Magnetic detection of heated soils at paleolithic sites in Japan

We present a methodological approach to detect heated soil on ancient sites, using magnetic measurements. The method is based on changes in magnetic signals of soil by heating. The following three types of soil were used for testing the method: silty soil (SS), weathered volcanic ash (WVA, = loam) and fairly fresh volcanic ash (VA) called Odori tephra. On heating above 250–600°C, the magnetic susceptibility and remanent magnetization intensity increased for the SS and WVA samples, reflecting chemical alteration of magnetic minerals (from goethites to magnetites through hematites). The VA sample showed no susceptibility change suggesting the absence of goethites within it. On heating below 250°C, only the intensities of all the samples increased. This is possibly due to acquisition of thermal remanent magnetization. The largest change of the magnetic signals was identified for the SS sample and the smallest one was seen for the VA sample.
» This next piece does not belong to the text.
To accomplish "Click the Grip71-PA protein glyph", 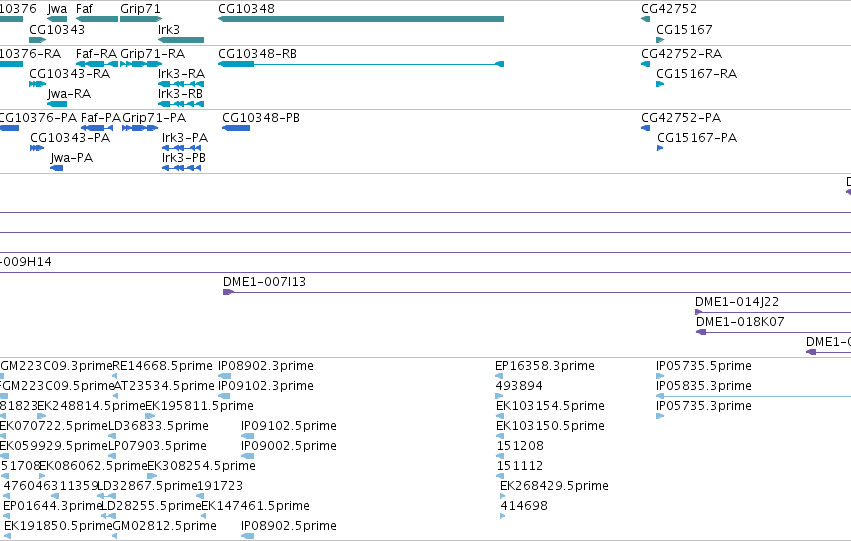I will 140,128.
Therefore, the in situ susceptibility measurement, which is the nondestructive and indirect method, seems to be effective to detect heated soil for sites of aqueous deposits as the SS. On the other hand, for sites of aeolian deposits as the WVA (loam) and VA, the intensity measurement of collected soils seems to be the most reliable method to detect evidence of heating. The degree of the magnetic stability (coercivity) against progressive alternating-field demagnetization was also an important parameter, indicating whether the investigated soils were heated or unheated. © 1999 John Wiley & Sons, Inc.